* Begin *

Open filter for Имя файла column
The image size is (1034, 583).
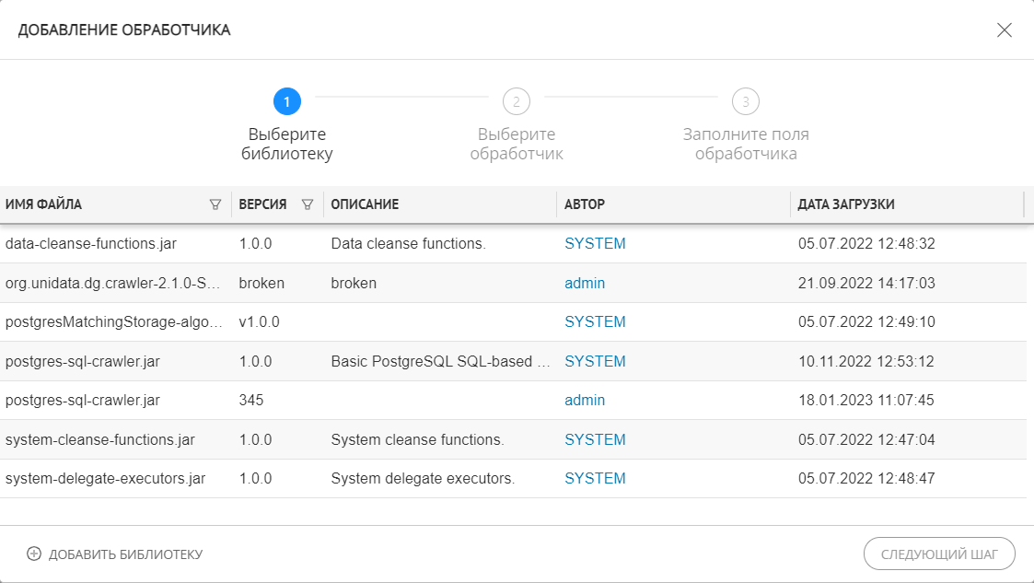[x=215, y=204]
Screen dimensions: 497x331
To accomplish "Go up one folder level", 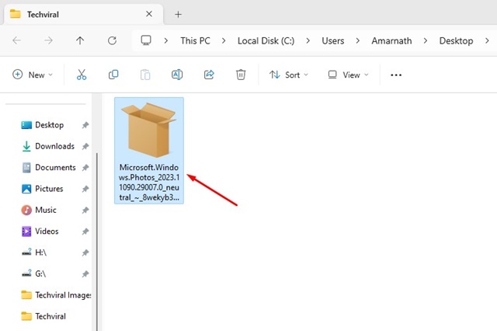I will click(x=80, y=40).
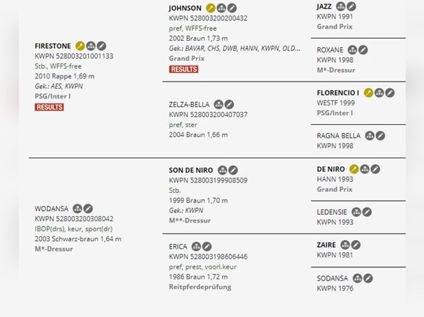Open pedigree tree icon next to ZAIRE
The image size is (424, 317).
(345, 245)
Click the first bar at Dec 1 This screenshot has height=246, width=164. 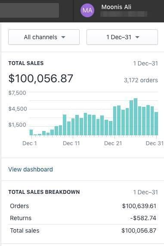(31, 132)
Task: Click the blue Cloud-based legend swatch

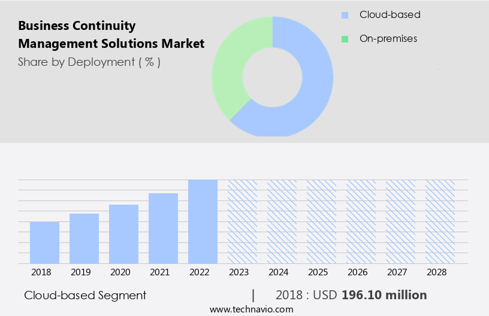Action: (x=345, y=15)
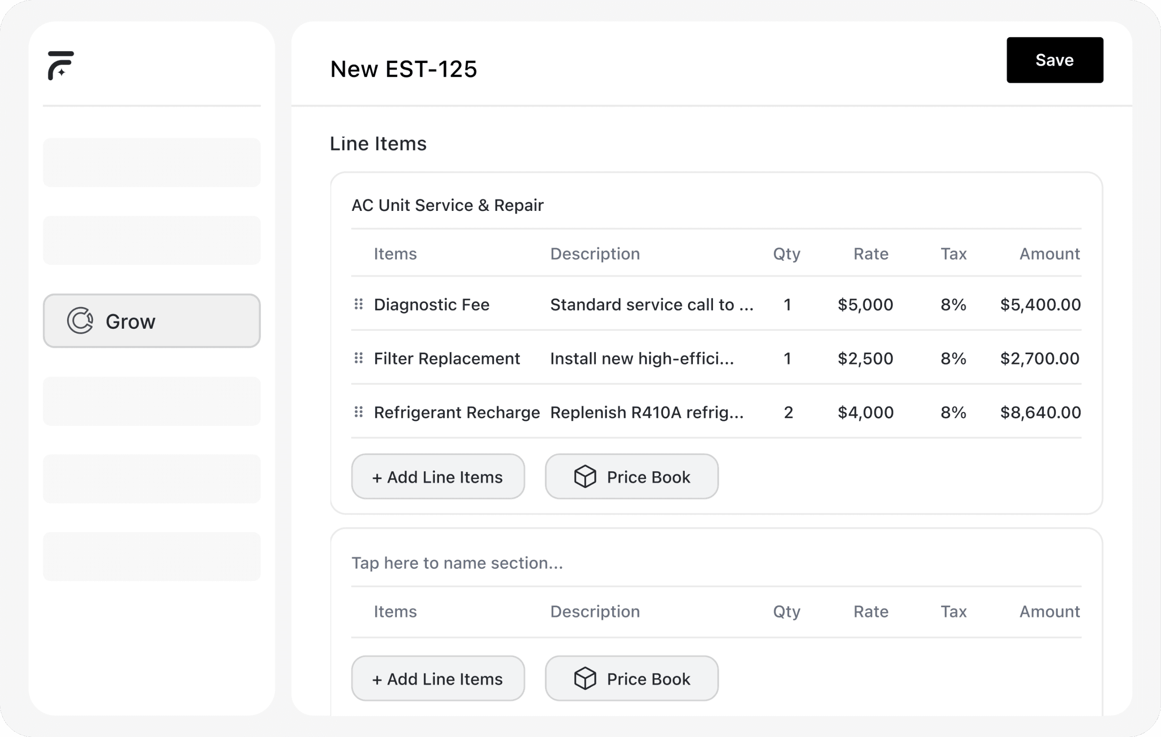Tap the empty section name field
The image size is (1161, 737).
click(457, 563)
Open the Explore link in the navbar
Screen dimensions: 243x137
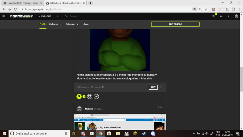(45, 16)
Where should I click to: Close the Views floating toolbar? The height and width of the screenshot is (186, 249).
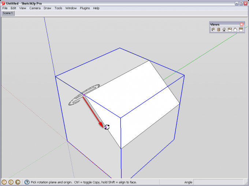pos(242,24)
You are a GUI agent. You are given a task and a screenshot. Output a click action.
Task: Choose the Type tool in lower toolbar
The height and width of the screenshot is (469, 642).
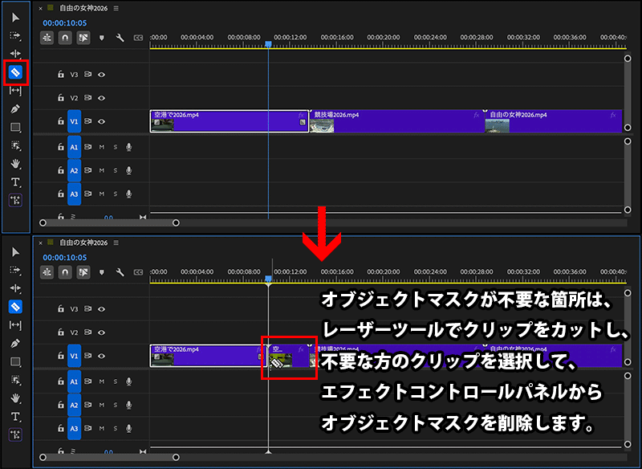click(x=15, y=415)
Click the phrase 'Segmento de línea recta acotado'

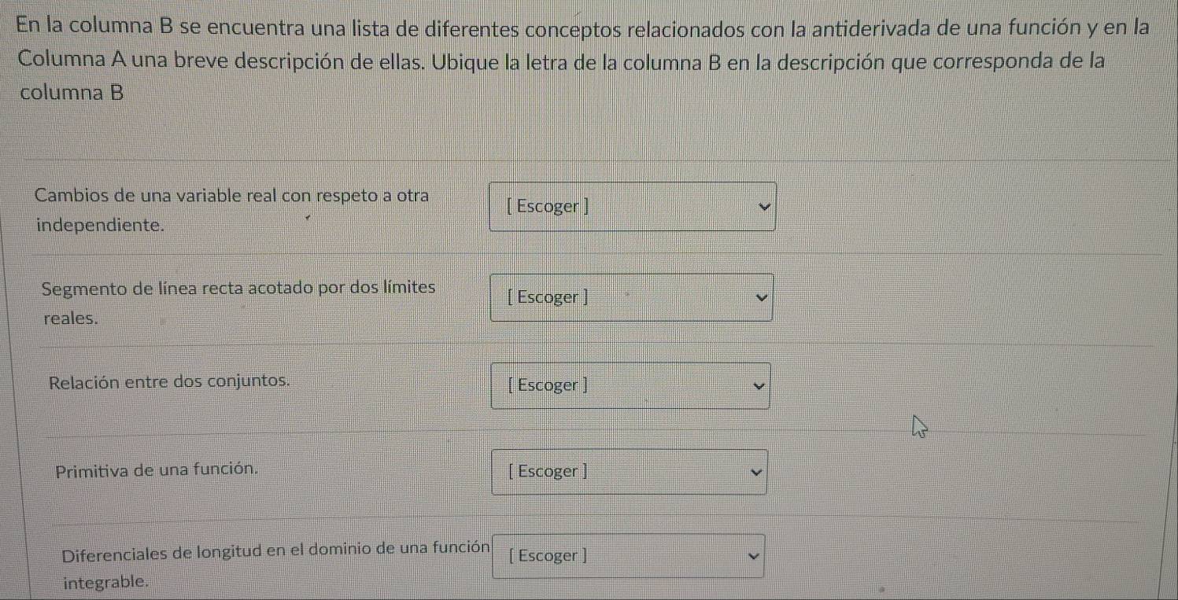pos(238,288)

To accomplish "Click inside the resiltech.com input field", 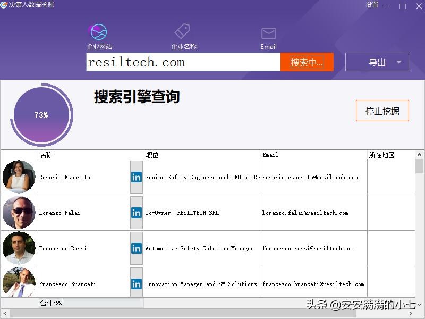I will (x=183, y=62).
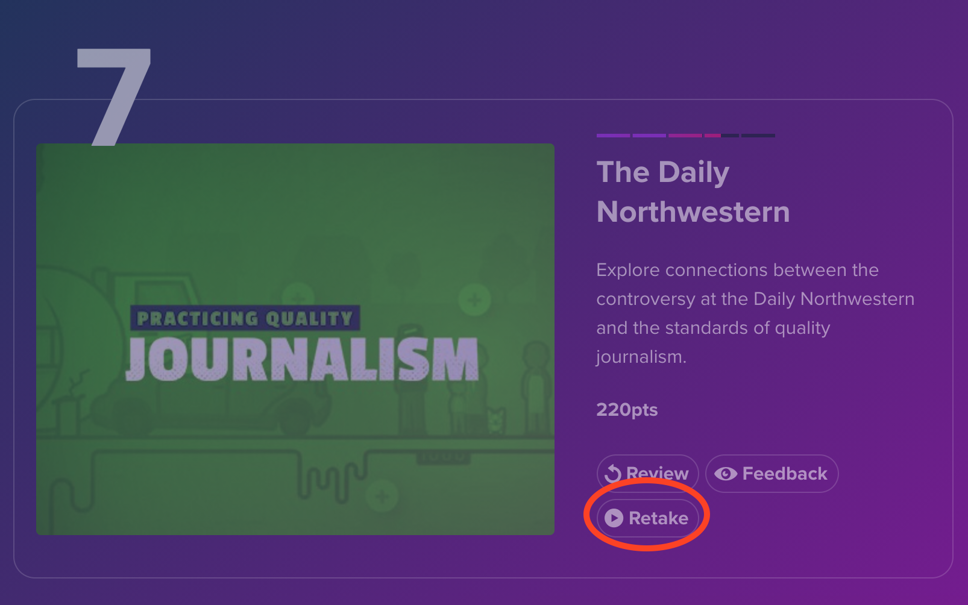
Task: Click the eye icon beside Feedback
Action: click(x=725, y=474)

* End *

Written instruction - Change "screenshot" to "image" in the rows from the line with "You are a GUI" up to and including the line with "pos(238,288)", and reproduce only those lines with nothing else altered. Leave the pictures out of your answer.

Response for this exercise -
You are a GUI agent. You are given a task and a image. Output a click action.
Task: Choose the Type tool in lower toolbar
The height and width of the image is (469, 642).
click(x=15, y=415)
Click the phrase 'Segmento de línea recta acotado'

pos(238,288)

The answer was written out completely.